Burundi news, le 07/07/2011

Par Pierre Claver

Un autre gâchis qui mérite un rejet net

Le 30 mai 2011, le gouvernement du Burundi revoyait à la hausse les prix de l'eau et de l'électricité. La hausse de plus de 200%  avait été jugée vertigineuse par plusieurs. Philippe Nzobonariba, porte parole du gouvernement, avait promis qu’une campagne d’explication suivra : on prend une décision qui exsangue la population et on explique son bien fondé après.

Le 9 juin, face à la grogne de la population, le gouvernement recule et annule la mesure indécente digne des tortionnaires. Le journal Iwacu parlait d’un répit. Finalement, l’annulation de cette mesure n’était qu’une trompe l’œil. Le gouvernement voulait reculer pour mieux sauter. En effet, le ministre de l’énergie et des mines s’est présenté devant les députés le 28 juin pour essayer de gagner des alliés dans cette escroquerie. 

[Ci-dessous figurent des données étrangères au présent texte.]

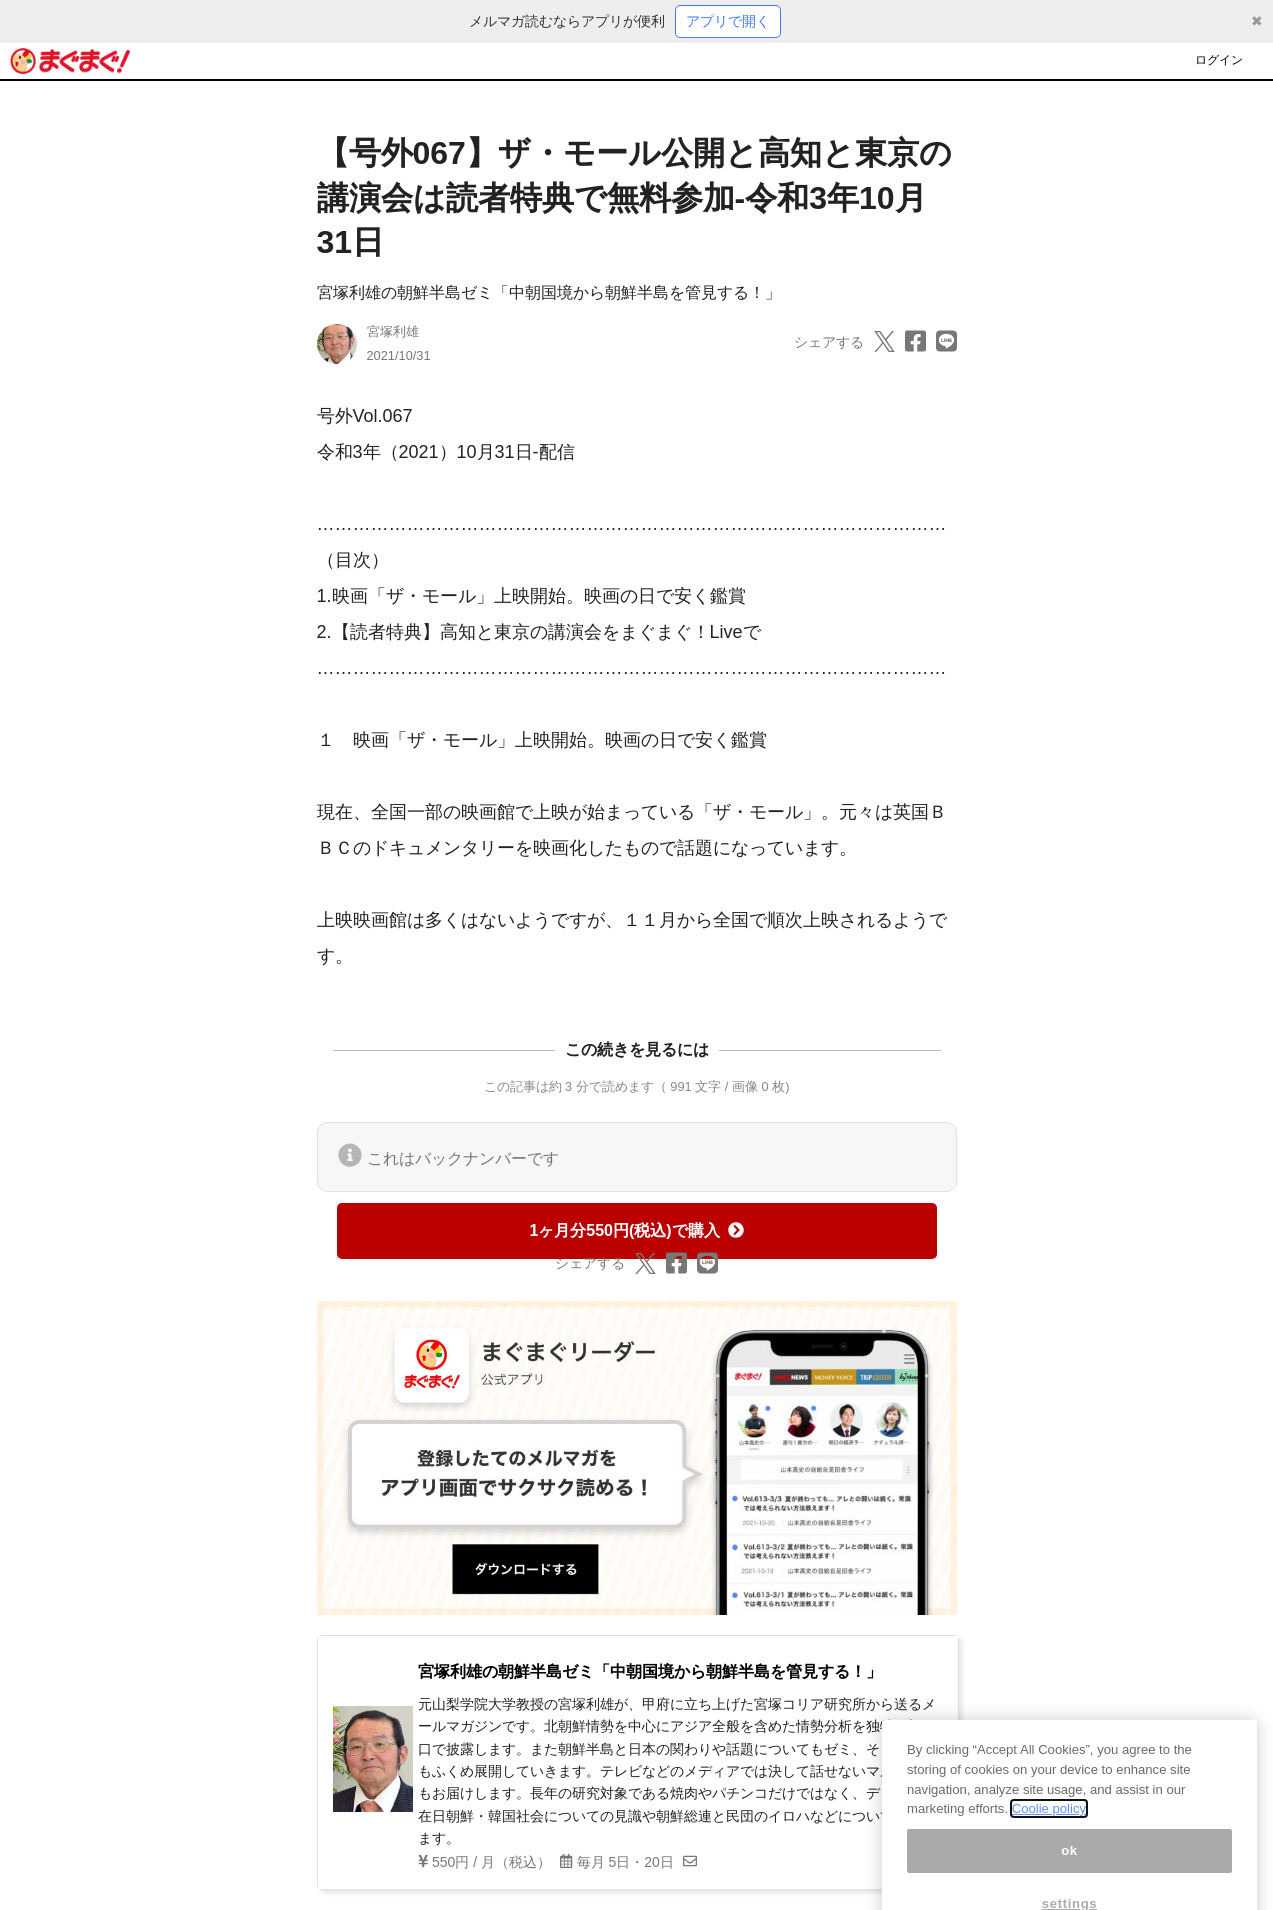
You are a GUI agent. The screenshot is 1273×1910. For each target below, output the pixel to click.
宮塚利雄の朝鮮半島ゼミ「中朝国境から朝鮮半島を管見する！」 (549, 292)
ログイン (1219, 60)
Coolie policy (1049, 1823)
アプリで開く (728, 21)
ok (1069, 1865)
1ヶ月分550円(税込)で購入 (636, 1230)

Une mesure qui va empirer l’économie du pays

L’économie du Burundi va très mal, nous sommes pratiquement le pays le plus pauvre du monde et dans un tel contexte, des dirigeants responsables ne peuvent pas prendre une mesure qui risque d’empirer la situation. Quoique les propos du ministre de l’énergie et des mines selon lesquels cette mesure vise à permettre à plus de Burundais à accéder à l’eau et à l’électricité soient beaux, je mets en question la bonne intention des décideurs. Si les prix de ces services montent de cette façon aussi aberrante qu’illogique, très peu des gens seront en mesure de payer leurs factures et cesseront de recourir à ces services. Les entreprises, surtout les petites et moyennes, devront fermer leurs portes par manque de clients car les prix de leurs services devront suivre la courbe. Ainsi, au lieu de permettre à plus de Burundais d’avoir l’eau et l’électricité, on risque de produire le résultat totalement inverse.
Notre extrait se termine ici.